Ever hear of it?  It’s a big US port.  Sailors and shipyards.  And if you dig deep enough into the dirtiest part of the wrong side of the tracks, you’ll find a couple of queer bars.  You know, I don’t think I can even remember their names, but that’s where Joe would take me and Jesus God did we have fun.

There were actual sailors in the joint.  Dressed up, yo-ho-ho and a bottle of rum, sailors.  I think the first time he took me in the place, I must have practically passed out from the anticipation of just being in the same room as them.  Now don’t get me wrong, at some of the bar tables it would have taken four men to make a full set of teeth.  I mean, most of these guys were not going to win a beauty contest anytime soon,  but peppered throughout the crowd, you’d find a handful of eyes-out-of-your-head, slobber-down-your-chin studs and it was fantastic.

Dancing at that place, seeing Joe across the floor working some trick, me working one that I found… God that was fun.  I met this one black guy there.  Six something, built like a superhero with two big ass cheeks.  Looked like the back of his acid washed jeans were stuffed with two loafs of pizza dough.  Anyway, we started dancing together, then making out.  The next thing I know, I was driving down regularly to fuck him.  Those were my very first truly gay encounters.  Everything up to that point had been boyscout stuff.  But this was full on, cock up his sweet ass, gay sex.  We would cum four or five times a night.  No joke.  And I was so high on the experience, I felt as though my feet were no longer touching the ground.  In class, driving, at work, where ever, my head was not where it should have been, but  back with that boy in his crappy apartment, lying on that mattress he kept on the floor, fucking and making out.

Then I got so sick.  I could barely walk.  Took me two weeks to get over the illness and ontop of that, I discovered I had a raging case of crabs.
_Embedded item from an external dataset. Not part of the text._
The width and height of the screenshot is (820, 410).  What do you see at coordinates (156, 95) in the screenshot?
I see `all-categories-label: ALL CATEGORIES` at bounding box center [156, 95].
Turns out that black guy wasn’t just giving me booty, he threw in the cooty as well. Well  with enough chicken soup and RID, I recovered, but it wasn’t long after that Joe pulled me aside on the Duke of Gloucester Street, the main drag in the town,  to ask me if I had read about the new ‘gay cancer’. 

I had.  I remember the article buried deep in the Washington Post and I remember a growing anxiety in me that I had already become infected, an anxiety that would last me over 25 years. 
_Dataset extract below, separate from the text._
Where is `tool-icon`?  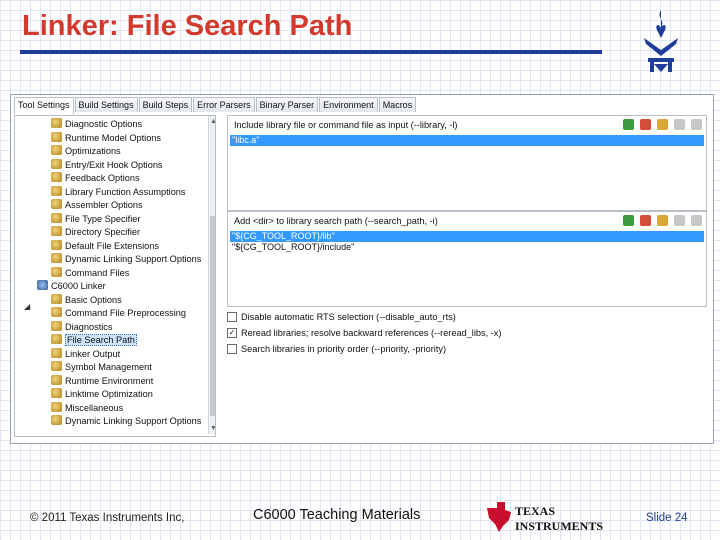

One year later, nearly to the day that Joe had told me about the ‘gay cancer’, he was dead.  It was the same hot, stifling day; the same still air; the same sound of cicadas sawing in the trees.  My dearest friend, a man to this day, I still see as a laser light of energy and ideas, dead of AIDS at 20.  His mother flew in from Budapest, an imperial woman, cold and emotionless.  I mentioned to her that Joe and I were very good friends.  She sized me up and dismissed me…maybe as a hick, maybe as a fag, I don’t know.  I don’t even know what became of Joe's remains, if he was buried or cremated.  I don’t know.
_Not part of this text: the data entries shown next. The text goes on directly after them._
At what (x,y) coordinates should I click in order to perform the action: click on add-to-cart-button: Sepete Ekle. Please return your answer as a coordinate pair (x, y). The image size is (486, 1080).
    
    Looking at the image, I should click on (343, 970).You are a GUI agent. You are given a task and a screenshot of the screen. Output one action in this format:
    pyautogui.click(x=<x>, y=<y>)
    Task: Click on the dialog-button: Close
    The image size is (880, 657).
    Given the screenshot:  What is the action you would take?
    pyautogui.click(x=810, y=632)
Anyway, I don’t want to end on a downer.  I just remembered Joe for whatever reason and how much fun he was and all the Joes that all of us meet in our formulative gay years.  Those that extend that hand to us and pull us in and crack us up and make us feel as though we are finally a part of something.

And don’t ask me to tell you WHAT on earth this has to do with a hillside of daffodils.  I’d try to tie it all together for you, but you’d just vomit because it would sound so forced...but how about this:

Last night we had a full moon the size of Hooker’s Hole.  It was the ‘blue moon’ you’ve heard tell about.  The odd ball moon that turns a cycle of three full moons per season on it’s end and slips one more in for good measure.  So maybe that’s why I’m thinking of Joe.  He was the one that the world needed to make room for.  The one that barged into the order of things, shoved them aside and made his way forth.  My friend Joe, a Blue Moon, and only that once.